Greg Hirst, business development director at online video technology company Forbidden Technologies, is already looking for the next technological wave. "Corporates are beginning to use mobile phones to deliver video marketing messages and this could be the next step for charities too," he says.
Working together is also a good way to lower costs, says Cynthia Merrilees, head of media at Barnardo's. "Often, other agencies come into partnership to offset costs. Drawing on the assistance of local production companies, or college video studios, Barnardo's service users often help in the scripting, filming and editing process. One project in Scotland used animated models to portray the lives of young people abused through prostitution."
However, she adds: "To make broadcast-quality tapes for distribution is a far more expensive operation." As a result, she is cautious about investing in video. "If we're going to spend upwards of £3,000, we want to get a return or we want to be sure that it will be used extensively."
When Barnardo's was chosen as Tesco's charity of the year, Merrilees wanted to do something to enthuse the retail giant's staff about the charity, so she hired a production company to make a broadcast-quality film. The film won the International Visual Communication Association's Gold Award in 2003, and Tesco staff went on to raise £2.5m for Barnardo's.
Of course, the central partnership in any video campaign is with the production company. Many will offer a discount to charity clients, some will even do it for free, but many warn against selecting partners solely on cost criteria.
Over the past 22 years, Peter Barry at Magnetic Pictures has filmed in places like Afghanistan and Angola for charities including Sightsavers and Tearfund. In his view, the cheapest are not necessarily the best value.
"You should choose one that has a real empathy with the aims of your charity and the needs of your beneficiaries," he says. "When filming, some situations are sensitive and potentially dangerous, and the film crew are your charity's representatives there. So you need to make sure that they are aware of the way you work, and of local customs and so on."
Perhaps the most significant change in recent years has been to the films themselves. Once they were staid affairs, often featuring a stilted chief executive introducing sombre depictions of social, environmental or medical problems.
Now, they have much more in common with TV programmes, as the Media Trust's Stephenson explains: "Many of the best directors want to work on charity films because they are passionate about the issue.

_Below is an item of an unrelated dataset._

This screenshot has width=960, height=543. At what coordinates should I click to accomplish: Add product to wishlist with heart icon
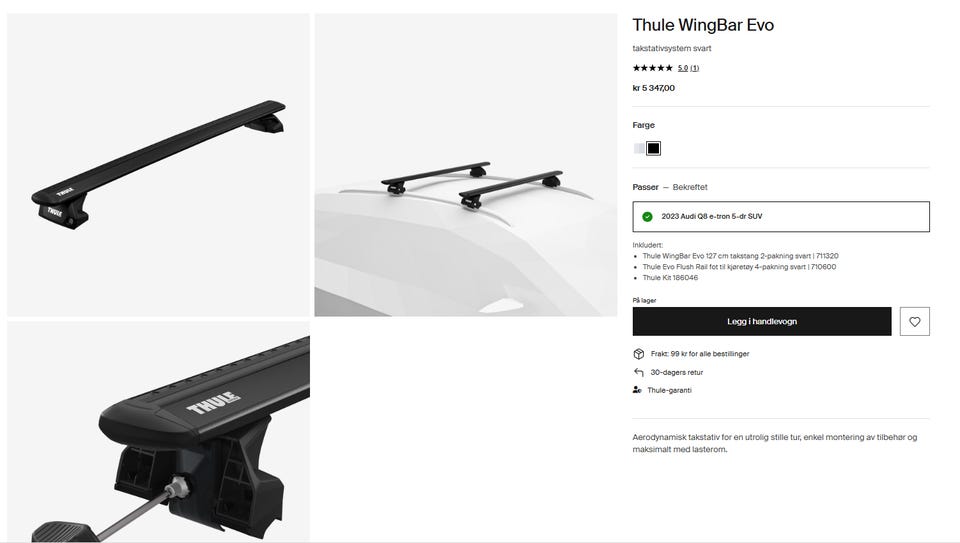[914, 321]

This leads to the cross-pollination of ideas, and means that charity films have an ever greater resonance and impact with the audience."

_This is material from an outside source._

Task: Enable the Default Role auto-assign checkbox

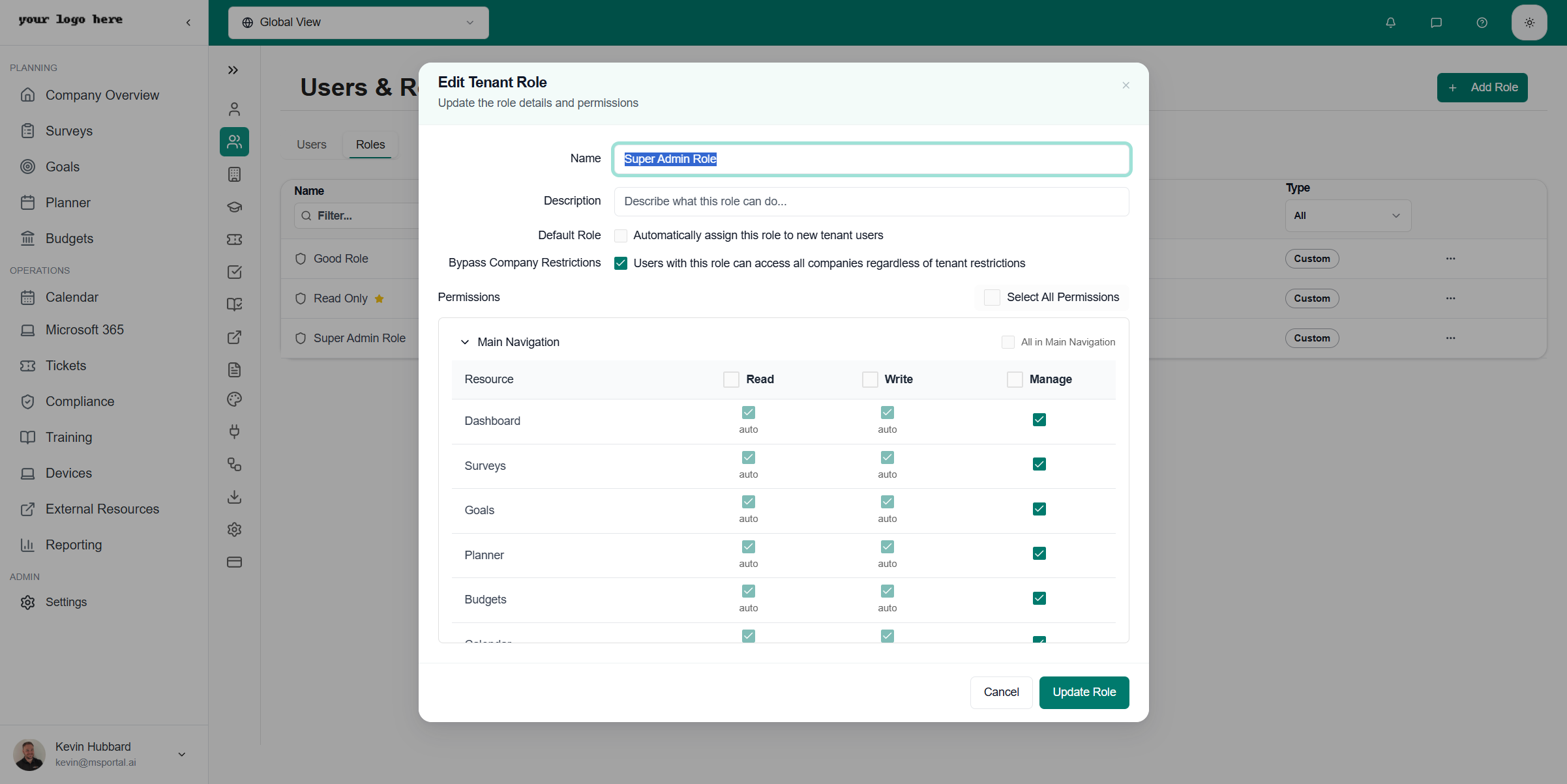Action: [x=620, y=235]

So video is becoming ever more popular among charities, but as Gallimore concludes: "You must be clear about why you want to make a video and not just do it for the sake of it. Know what you want to say, who you want to say it to, and, crucially, what you want to achieve. If you know all that, then video, DVD and CD-Roms can be highly effective tools to help you achieve it. After all, why should MTV have all the best videos?"

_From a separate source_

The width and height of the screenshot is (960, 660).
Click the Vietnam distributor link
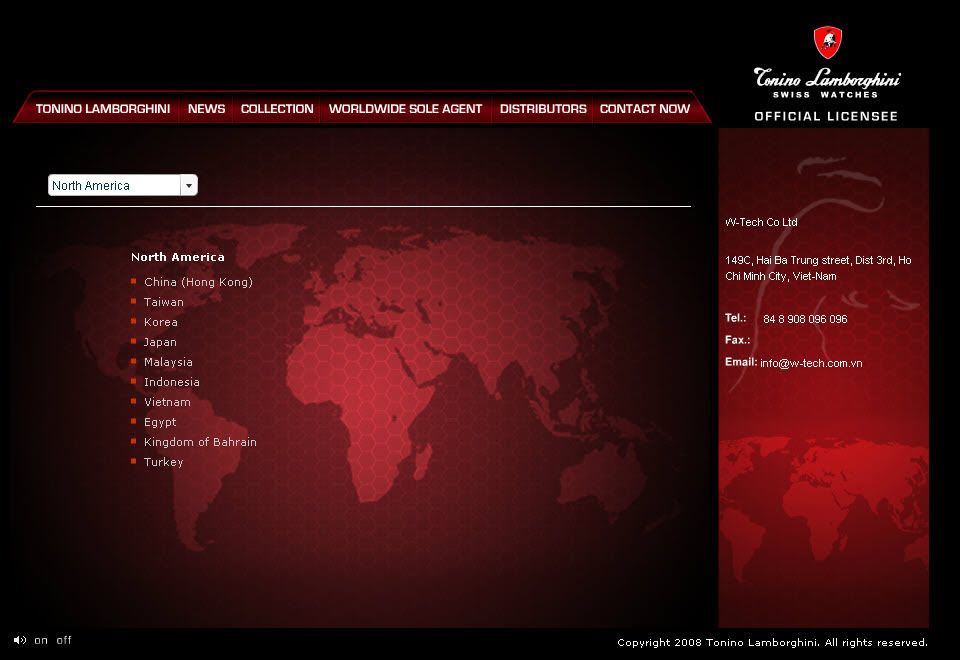tap(167, 402)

Viewers of the Community Channel had their chance to judge 10 charity videos in mid-July, when the judges of Sky's Make It Big initiative asked for input from the public before selecting Sky's charity partner.
The charities were Barretstown, Chicken Shed Theatre, I Can, the National Autistic Society/Aspire, NCH, the Prince's Trust, Shelter, UK Youth, Whizz-Kidz and Youthnet UK. Each one worked with the Media Trust to produce a video in an attempt to persuade the judges to choose them as Sky's charity partner, a position expected to be worth at least £1m over the next few years.